Narrador – As religiões da região tinham sacerdotes castrados que praticavam prostituição nos templos. Mas parece que durante a Idade Média, também homens se casavam com homens em cerimônias cristãs e mulheres se casavam com mulheres travestindo-se. Já ouvi a história de um monge poeta e um bispo que virou santo.

Andavam de mãos dadas, escreviam cartas belas, saíam juntos pelo bosque ou rezavam sozinhos, mas lembravam das regras de São Cassiano, do século IV, para anular o corpo e do imperador Justiniano, do século V, que afirmava que pestes, fome e catástrofes vinham de uma população libertina.
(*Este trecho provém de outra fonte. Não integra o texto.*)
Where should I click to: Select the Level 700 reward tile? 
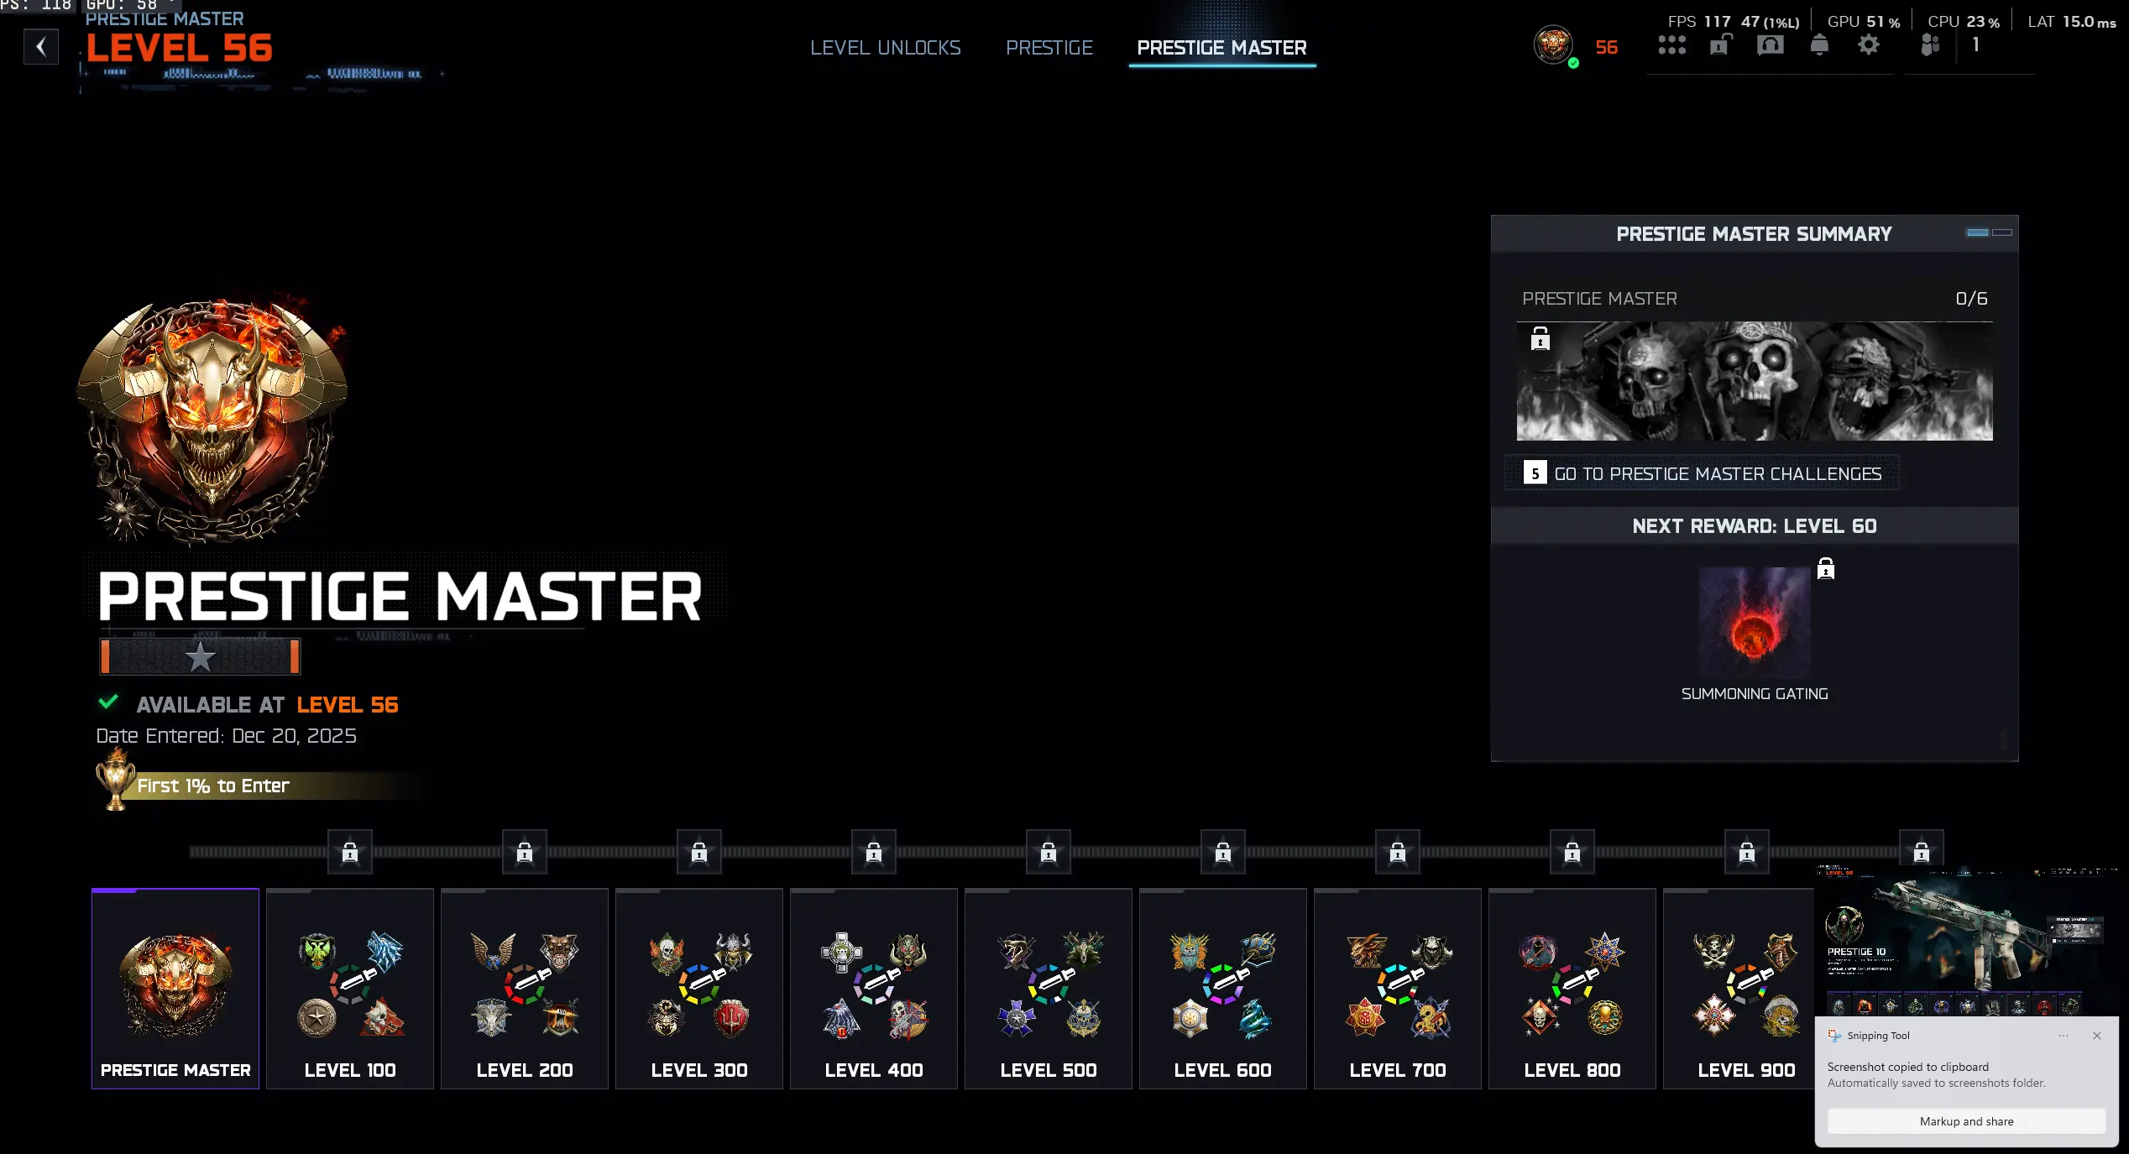pyautogui.click(x=1397, y=989)
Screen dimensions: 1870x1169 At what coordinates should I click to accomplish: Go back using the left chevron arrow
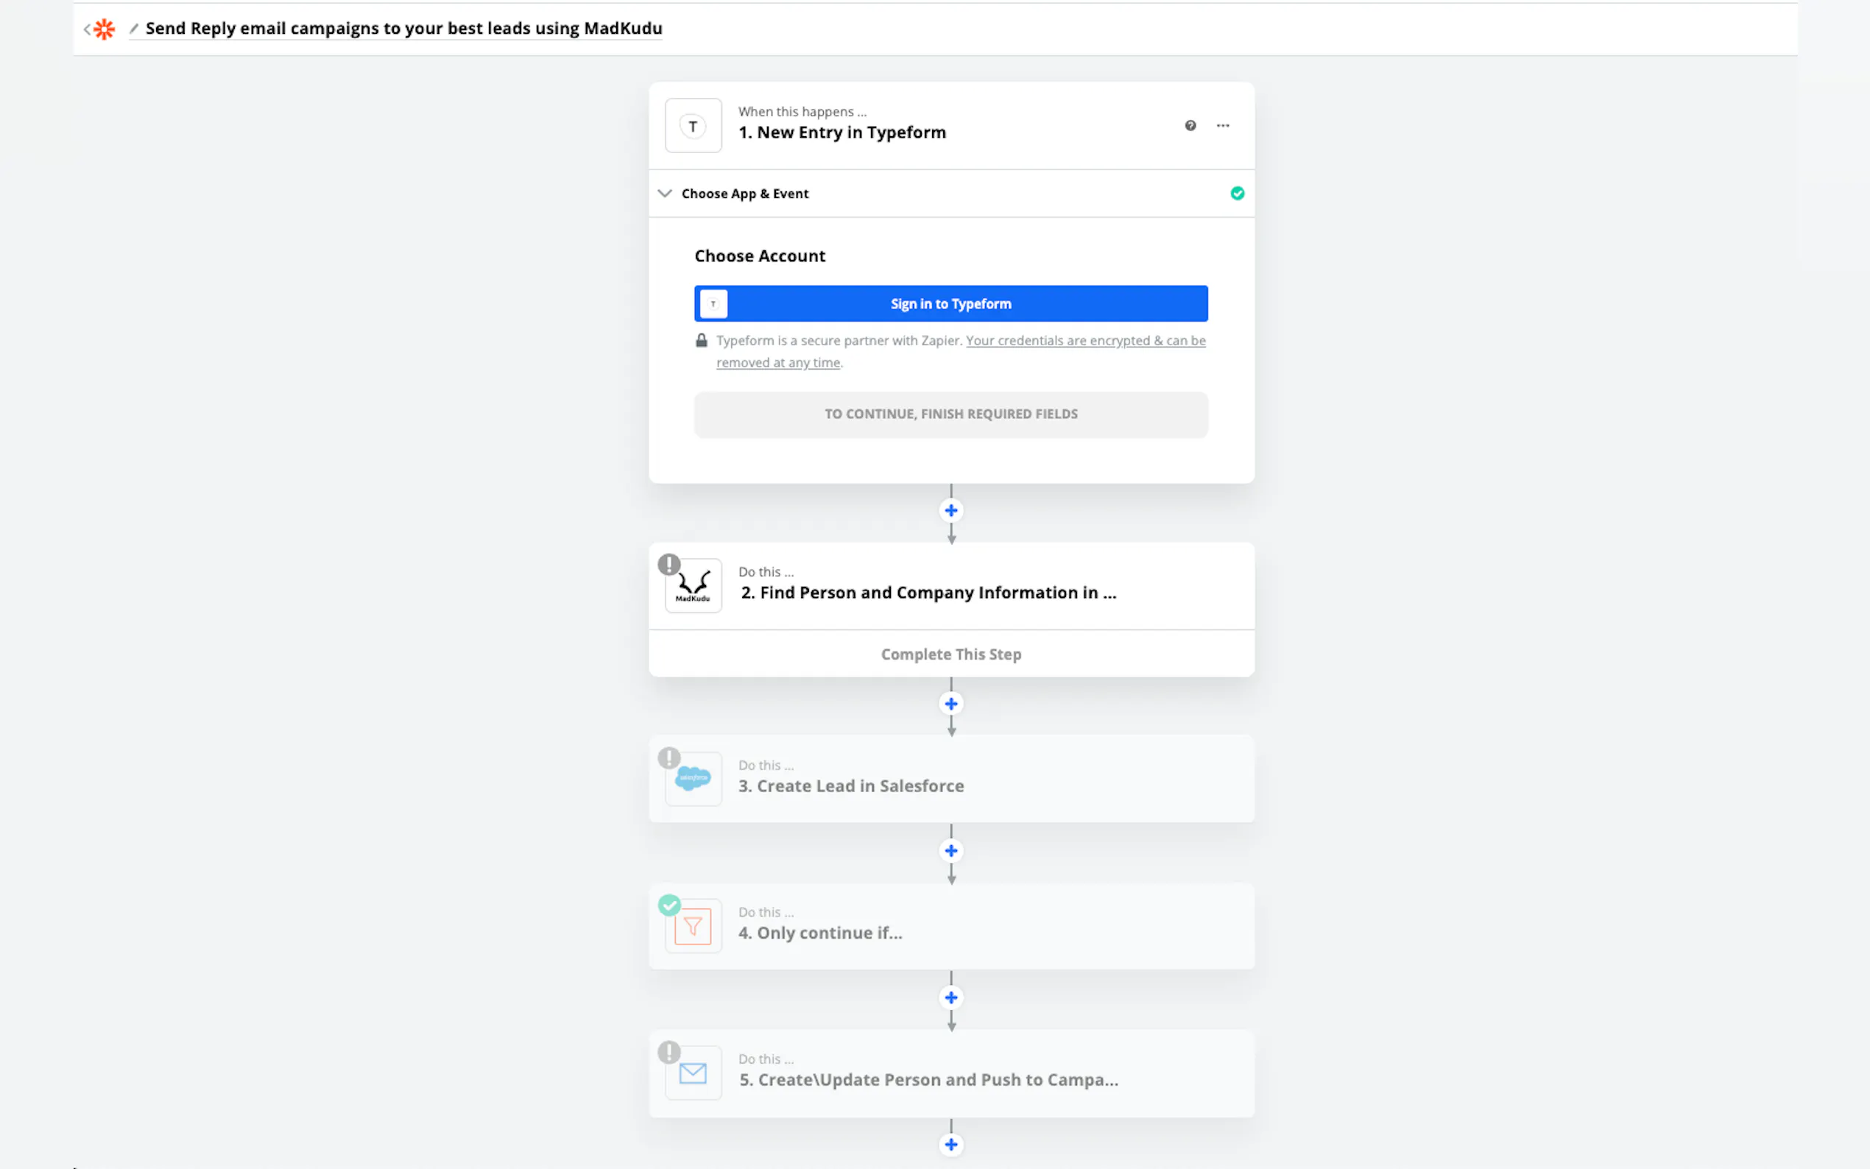[87, 29]
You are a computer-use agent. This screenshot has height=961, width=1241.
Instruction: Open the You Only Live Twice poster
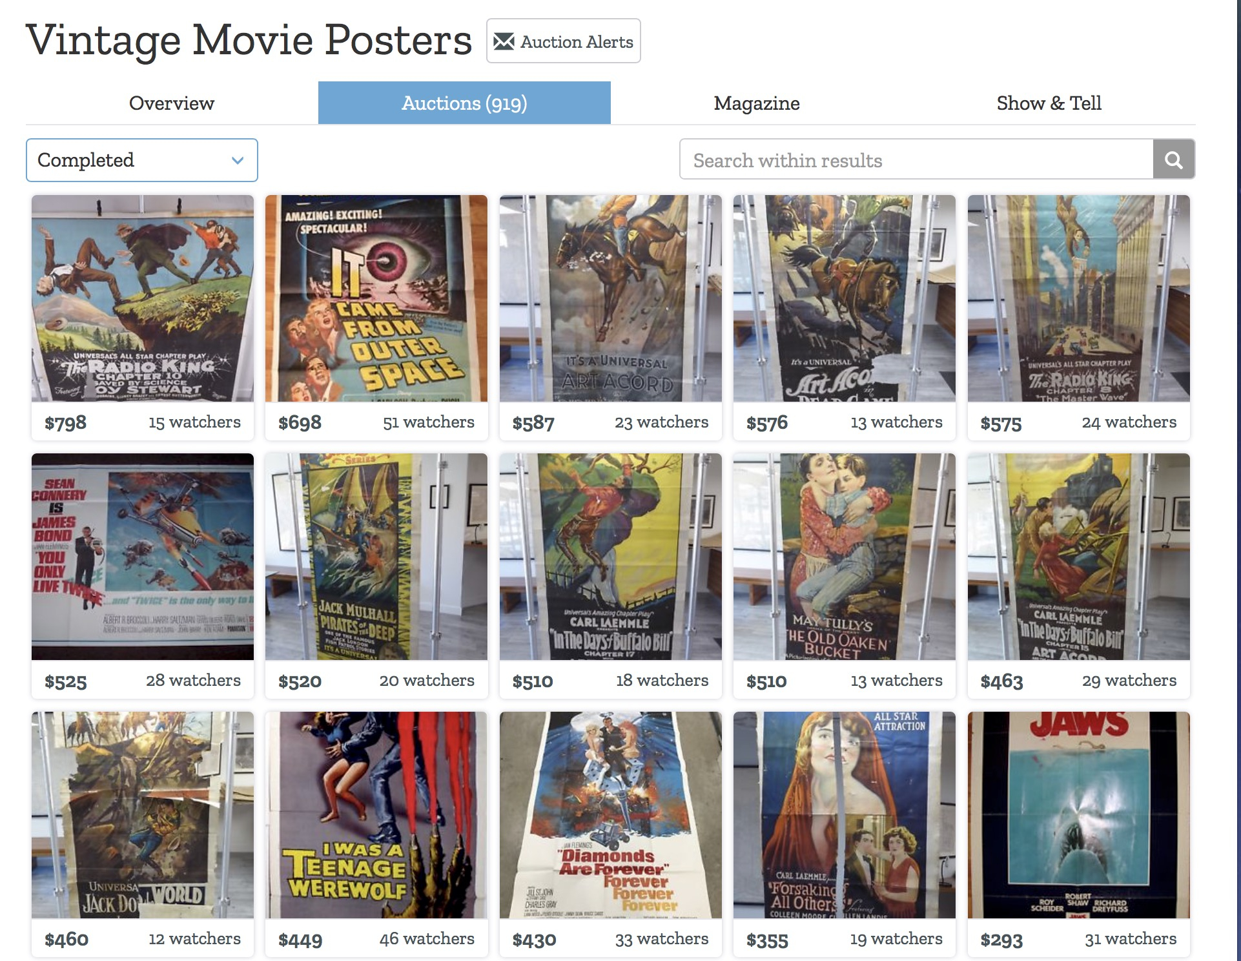tap(142, 556)
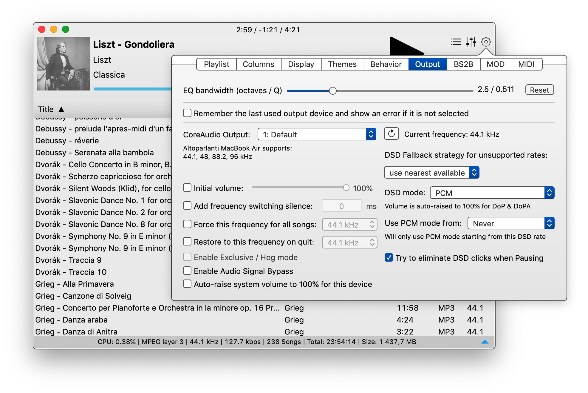This screenshot has height=393, width=588.
Task: Click the Liszt album artwork thumbnail
Action: (x=64, y=64)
Um dia, os dois monges falaram na capela:

- O Santo Aquino defende a família natural
A luxúria é sujeitar-se à matéria escura
Sem educação e sem prole, surge o mal
Por desperdiçar sêmen Onan foi pra sepultura

Nas areias da província romana
Entre a concubina e a gramática
Viveu também Agostinho a bela prática
do amor caridade e chama

Por que encarnou o Filho se a carne é maldade?
Se o bispo de Paris condena a alegria
Esquece que o próprio Agostinho teve seu dia
O bispo condena quem acerta:  'destrói a virtude a castidade'.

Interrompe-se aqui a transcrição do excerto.